For the Robbins twins, basketball “became a whole family affair,” Julia said. “It was something our family could talk about, and our parents came to every single game.”
“Over the four years, our parents became very dedicated fans and would even come to games really early, sometimes when the gym was still being set up,” Halley said.
As a duo, the Robbins sisters have combined for a total of five First Team All-Ivy awards and one Second Team All-Ivy award over the past three years.
In addition, each sister has won multiple All-State Private School awards, awarded by the Basketball Coaches Association of New York.
When reflecting on their basketball careers, both sisters pinpointed this year’s state championship victory as one of their most memorable moments.
“We knew it was our last time playing together in a competitive environment, and [winning this game] was a storybook ending,” Halley said.
Julia specifically pointed to a photograph from the championship game. The photograph captures the three team captains, including her, Halley, and Ella Anthony (12), she said. “I was crying, and they were emotional too. It was just sad knowing that this was all coming to an end, but also nice having won the state championship for the first time,” Julia said. “That photo so perfectly captured the culmination of everything.”

Robert Mantz (12) and Eddie Mantz (11)

“Eddie came out and hit two threes in back to back possessions, and even though I wasn’t on the court, it was so exciting watching him take over the game single handedly,” Robert Mantz (12) said.
Robert watched as younger brother Eddie Mantz (11) took over a close game against Poly Prep Country Day School in the first few minutes of the fourth quarter.
“Watching him score the way he did was really fun for me to watch as his older brother,” Robert said.
Eddie felt a similar way when he witnessed his brother scoring his 1000th point at Buzzell this year in the team’s final game of the season, Eddie said. “It hit you that our childhood of playing together was really over,” he said.
The Mantz brothers have played together in the starting lineup for two of the last three years, with the exception of last year, when Robert missed most of the season due to an ACL injury.
“Playing together has been really exciting because even though Eddie and I play one-on-one against each other all the time, high school was really the first time we have actually played on the same team,” Robert said.

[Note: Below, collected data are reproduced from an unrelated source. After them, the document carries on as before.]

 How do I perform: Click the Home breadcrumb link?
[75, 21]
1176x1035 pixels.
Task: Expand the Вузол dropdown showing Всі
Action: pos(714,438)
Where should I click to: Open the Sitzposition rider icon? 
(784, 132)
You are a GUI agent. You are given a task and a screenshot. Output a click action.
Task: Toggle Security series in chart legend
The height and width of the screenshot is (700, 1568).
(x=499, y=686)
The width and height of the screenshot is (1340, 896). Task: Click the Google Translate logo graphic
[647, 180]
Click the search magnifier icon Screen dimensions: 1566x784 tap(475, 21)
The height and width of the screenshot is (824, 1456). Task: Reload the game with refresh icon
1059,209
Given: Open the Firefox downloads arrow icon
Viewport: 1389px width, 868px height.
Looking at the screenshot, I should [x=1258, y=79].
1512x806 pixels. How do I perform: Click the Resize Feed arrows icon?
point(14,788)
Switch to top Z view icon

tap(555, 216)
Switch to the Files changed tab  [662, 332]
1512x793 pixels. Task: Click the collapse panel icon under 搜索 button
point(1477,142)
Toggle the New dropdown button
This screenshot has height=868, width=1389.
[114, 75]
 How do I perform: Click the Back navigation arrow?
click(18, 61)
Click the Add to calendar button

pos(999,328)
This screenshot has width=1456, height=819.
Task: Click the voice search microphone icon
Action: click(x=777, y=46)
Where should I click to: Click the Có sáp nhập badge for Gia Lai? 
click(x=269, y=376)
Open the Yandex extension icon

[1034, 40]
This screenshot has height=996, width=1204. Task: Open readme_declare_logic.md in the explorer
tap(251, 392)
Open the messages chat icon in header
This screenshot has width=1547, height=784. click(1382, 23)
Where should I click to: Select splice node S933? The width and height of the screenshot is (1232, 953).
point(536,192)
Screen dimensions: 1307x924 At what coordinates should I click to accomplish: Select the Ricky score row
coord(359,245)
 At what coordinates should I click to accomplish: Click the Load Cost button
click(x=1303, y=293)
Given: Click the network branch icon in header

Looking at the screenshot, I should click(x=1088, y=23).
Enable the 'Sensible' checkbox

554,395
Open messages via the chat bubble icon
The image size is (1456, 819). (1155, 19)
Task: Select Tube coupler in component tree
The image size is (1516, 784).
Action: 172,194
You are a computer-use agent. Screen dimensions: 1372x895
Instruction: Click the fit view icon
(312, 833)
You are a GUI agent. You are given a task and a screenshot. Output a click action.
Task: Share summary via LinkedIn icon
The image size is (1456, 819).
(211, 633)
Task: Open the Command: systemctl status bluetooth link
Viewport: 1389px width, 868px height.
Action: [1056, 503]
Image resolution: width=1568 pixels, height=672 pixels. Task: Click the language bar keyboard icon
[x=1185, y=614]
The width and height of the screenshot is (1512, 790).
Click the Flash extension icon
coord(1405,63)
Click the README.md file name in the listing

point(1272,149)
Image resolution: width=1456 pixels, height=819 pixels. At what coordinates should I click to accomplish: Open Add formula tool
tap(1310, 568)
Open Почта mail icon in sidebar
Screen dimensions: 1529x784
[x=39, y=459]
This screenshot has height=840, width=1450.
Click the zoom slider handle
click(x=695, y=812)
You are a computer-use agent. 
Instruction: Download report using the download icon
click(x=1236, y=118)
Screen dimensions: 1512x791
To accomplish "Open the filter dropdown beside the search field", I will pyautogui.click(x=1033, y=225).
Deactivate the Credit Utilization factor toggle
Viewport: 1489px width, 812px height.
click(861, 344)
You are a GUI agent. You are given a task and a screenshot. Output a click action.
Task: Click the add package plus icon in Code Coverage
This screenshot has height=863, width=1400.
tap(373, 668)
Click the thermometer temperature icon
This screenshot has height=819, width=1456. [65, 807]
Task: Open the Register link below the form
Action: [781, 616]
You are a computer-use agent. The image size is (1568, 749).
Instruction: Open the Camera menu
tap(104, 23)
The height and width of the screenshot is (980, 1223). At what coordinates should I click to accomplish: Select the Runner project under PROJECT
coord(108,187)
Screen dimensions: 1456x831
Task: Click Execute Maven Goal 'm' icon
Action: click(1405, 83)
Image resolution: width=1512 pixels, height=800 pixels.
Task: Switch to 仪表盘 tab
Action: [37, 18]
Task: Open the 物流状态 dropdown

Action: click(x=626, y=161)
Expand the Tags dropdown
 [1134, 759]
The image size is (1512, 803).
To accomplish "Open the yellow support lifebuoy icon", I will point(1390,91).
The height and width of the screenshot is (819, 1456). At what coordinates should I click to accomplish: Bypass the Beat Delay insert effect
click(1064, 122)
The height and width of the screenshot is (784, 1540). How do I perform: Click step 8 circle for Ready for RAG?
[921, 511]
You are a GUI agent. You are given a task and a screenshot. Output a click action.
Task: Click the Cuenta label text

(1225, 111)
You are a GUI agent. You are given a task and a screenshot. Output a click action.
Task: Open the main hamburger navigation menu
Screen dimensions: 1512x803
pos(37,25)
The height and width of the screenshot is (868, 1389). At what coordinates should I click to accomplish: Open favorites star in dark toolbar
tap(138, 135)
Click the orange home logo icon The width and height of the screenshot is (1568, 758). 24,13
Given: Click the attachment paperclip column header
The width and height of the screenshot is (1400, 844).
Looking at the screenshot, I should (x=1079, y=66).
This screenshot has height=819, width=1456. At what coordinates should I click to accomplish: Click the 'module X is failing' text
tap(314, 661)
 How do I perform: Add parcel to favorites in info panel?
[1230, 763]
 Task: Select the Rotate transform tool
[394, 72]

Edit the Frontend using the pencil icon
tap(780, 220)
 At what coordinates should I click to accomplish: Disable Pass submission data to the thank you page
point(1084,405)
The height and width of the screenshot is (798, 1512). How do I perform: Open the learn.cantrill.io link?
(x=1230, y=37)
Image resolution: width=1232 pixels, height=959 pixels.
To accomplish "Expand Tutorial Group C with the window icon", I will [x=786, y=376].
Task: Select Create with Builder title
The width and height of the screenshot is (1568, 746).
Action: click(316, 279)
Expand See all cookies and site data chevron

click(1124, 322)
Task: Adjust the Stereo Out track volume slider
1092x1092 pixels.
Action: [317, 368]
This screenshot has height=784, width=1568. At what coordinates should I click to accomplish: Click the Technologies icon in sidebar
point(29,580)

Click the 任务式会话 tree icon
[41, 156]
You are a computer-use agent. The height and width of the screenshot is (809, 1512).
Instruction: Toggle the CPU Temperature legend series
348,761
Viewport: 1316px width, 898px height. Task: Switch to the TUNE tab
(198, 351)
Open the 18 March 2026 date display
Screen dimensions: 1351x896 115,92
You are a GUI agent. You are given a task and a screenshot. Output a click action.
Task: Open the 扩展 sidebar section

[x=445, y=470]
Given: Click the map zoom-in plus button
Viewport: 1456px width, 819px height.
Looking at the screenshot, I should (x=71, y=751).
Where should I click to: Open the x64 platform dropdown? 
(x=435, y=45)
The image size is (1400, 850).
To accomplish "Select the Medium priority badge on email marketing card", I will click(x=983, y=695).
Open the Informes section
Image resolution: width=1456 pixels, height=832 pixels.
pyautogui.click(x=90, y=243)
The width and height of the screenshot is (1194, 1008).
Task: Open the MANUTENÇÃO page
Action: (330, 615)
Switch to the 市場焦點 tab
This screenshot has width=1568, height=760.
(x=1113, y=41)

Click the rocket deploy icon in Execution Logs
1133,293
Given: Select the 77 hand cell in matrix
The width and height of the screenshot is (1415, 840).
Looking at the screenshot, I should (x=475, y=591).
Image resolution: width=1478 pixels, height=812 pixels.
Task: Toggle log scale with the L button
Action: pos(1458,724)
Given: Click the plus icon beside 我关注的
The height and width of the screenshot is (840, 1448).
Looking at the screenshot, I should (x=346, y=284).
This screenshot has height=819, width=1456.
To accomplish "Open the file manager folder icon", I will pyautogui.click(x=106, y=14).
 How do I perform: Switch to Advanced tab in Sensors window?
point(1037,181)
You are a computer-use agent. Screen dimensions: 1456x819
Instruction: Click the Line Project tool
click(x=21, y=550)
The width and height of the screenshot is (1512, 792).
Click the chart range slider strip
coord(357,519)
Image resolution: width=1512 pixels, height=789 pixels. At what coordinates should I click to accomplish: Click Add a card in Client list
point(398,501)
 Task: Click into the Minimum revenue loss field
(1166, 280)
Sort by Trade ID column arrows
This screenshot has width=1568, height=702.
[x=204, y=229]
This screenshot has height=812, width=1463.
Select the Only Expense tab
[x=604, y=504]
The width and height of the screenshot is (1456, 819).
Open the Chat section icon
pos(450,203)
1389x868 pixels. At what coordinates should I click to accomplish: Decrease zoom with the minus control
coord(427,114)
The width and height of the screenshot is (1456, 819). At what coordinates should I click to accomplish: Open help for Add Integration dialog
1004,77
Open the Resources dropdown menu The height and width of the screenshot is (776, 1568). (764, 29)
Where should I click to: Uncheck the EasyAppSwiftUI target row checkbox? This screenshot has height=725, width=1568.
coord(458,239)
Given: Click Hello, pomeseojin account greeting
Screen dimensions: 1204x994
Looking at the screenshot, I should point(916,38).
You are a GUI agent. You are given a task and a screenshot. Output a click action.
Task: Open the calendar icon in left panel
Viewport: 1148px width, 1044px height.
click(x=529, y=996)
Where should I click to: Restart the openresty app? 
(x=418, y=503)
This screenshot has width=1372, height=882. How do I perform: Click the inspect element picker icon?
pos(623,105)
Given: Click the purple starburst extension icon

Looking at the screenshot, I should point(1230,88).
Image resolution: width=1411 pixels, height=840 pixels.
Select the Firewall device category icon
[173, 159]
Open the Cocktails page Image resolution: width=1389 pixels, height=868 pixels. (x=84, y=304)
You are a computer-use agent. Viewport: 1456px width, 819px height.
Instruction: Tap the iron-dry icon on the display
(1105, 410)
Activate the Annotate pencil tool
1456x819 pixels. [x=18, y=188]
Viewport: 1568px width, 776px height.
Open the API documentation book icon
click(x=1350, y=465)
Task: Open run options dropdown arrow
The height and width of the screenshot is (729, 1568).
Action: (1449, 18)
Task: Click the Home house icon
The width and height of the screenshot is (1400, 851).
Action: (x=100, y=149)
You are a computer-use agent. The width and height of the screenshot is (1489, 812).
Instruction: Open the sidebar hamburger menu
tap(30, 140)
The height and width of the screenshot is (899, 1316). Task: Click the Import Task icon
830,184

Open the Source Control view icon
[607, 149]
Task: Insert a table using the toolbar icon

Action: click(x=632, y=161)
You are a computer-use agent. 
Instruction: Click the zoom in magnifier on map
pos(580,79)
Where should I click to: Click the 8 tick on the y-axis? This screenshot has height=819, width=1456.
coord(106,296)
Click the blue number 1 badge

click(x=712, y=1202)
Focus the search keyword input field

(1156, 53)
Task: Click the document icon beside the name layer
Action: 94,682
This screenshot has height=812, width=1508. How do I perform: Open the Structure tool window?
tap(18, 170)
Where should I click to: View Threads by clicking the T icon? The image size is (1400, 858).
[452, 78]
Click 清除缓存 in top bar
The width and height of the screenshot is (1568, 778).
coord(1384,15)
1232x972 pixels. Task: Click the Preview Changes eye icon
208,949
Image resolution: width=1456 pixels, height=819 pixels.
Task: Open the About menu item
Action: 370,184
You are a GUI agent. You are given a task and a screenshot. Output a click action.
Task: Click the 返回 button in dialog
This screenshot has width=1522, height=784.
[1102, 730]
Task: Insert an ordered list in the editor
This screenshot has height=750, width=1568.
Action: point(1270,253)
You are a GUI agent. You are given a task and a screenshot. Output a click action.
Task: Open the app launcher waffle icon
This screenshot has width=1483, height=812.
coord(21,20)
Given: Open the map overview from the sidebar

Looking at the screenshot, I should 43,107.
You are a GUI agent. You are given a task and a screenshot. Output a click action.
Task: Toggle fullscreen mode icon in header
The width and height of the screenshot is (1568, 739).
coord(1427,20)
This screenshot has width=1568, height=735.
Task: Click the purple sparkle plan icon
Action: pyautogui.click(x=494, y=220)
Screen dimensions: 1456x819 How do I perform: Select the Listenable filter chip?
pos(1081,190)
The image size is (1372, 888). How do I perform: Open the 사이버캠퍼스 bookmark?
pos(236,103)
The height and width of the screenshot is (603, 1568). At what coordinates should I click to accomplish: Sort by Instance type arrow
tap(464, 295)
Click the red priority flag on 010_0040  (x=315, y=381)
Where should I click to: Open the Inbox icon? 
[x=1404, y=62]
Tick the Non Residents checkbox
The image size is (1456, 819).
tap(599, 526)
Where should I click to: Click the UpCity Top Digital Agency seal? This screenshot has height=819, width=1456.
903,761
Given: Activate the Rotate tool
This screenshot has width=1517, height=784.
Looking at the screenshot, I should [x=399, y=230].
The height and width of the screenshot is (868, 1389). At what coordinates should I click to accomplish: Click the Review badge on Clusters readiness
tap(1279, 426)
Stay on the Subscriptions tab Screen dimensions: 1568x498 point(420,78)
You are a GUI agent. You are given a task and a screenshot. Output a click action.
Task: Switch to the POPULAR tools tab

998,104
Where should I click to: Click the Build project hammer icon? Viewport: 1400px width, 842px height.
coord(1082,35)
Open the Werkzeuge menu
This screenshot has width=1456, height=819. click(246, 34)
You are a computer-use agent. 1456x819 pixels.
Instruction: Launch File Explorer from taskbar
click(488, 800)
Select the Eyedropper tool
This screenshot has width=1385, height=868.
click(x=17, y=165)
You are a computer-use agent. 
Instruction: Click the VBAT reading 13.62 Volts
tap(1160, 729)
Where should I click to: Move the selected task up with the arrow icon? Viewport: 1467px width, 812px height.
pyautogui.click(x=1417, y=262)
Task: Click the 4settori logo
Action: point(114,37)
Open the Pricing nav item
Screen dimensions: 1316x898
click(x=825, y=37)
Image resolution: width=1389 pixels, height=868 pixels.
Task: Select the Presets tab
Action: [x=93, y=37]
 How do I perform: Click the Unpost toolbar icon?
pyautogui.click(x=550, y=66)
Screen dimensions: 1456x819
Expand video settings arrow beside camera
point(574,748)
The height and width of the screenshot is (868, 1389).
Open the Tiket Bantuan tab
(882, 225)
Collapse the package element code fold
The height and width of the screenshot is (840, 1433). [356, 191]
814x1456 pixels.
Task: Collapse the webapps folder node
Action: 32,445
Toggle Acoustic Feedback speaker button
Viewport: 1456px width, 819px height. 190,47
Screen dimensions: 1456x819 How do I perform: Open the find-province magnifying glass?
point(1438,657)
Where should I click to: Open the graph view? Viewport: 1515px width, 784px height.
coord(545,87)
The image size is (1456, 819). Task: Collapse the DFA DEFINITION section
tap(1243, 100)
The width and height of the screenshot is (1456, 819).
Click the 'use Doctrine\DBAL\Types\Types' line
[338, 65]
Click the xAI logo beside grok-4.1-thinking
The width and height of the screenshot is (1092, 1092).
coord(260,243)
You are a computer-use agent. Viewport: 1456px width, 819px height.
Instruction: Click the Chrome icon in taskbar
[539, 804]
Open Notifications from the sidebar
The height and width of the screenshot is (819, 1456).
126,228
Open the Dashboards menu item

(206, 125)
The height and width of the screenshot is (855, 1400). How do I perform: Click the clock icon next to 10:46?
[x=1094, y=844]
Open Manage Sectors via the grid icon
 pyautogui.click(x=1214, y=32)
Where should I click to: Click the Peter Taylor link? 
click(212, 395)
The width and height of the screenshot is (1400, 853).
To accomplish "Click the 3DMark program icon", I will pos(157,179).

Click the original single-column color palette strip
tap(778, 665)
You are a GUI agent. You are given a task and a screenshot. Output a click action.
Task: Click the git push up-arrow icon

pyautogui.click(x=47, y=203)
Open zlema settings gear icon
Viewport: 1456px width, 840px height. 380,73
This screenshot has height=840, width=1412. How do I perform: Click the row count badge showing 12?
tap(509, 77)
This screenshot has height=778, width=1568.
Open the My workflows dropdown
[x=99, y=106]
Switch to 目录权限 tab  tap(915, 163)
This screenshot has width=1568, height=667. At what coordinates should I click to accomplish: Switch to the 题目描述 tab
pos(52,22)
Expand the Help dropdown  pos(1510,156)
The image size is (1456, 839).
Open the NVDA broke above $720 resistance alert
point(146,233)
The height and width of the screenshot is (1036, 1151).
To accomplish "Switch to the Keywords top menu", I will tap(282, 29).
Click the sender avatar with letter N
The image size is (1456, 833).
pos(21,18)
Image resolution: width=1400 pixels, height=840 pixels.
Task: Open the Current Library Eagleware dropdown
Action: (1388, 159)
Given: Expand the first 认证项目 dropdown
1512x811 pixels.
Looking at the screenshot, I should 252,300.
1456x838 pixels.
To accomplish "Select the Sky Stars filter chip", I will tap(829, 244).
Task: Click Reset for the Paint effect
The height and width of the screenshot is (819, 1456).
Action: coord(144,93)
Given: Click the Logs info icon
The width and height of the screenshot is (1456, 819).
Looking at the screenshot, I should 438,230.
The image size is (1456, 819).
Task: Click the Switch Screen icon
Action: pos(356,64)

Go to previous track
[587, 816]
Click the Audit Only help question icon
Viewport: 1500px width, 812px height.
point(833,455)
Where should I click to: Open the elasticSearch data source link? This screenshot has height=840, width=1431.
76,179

Throughout their years together on the team, Eddie has seen Robert as a role model, Eddie said. “He has taught me how to lead, he has taught me how to earn minutes by working hard, and he has taught me the importance of showing up every day to practice and putting in full effort,” he said.
Aside from his leadership qualities, Eddie praises his brother’s talent as well, he said.
“It’s difficult because he is the older brother,” Eddie said. “We have been playing against each other for so long that you would think I would know how to guard him and all of his moves every time, but it’s just impossible to totally shut him down,” he said. “Going against him for so long has made me a better player because he’s one of the best players I’ve ever played against.”
Feelings are mutual between the Mantz brothers, as Robert said that his brother is “definitely the best point guard” he has ever played with.
“He knows how to share the ball, and he knows how to control the game,” he said. “He also knows my tendencies and where and when I want the ball. We just know each other so well, and he knows how to keep me in check.”
Robert is confident that his brother will be “one of the best, if not the best, players in the league next year.”
“[Robert] was such an important player on the team, and it’s going to be hard to fill that role,” Eddie said.
“Especially with me being hurt my junior year, it made it all the more special to finish off my Horace Mann career with him as my teammate and my back-court member,” Robert said. “He’s my best friend. I cherished every moment, especially knowing that this would never happen again.”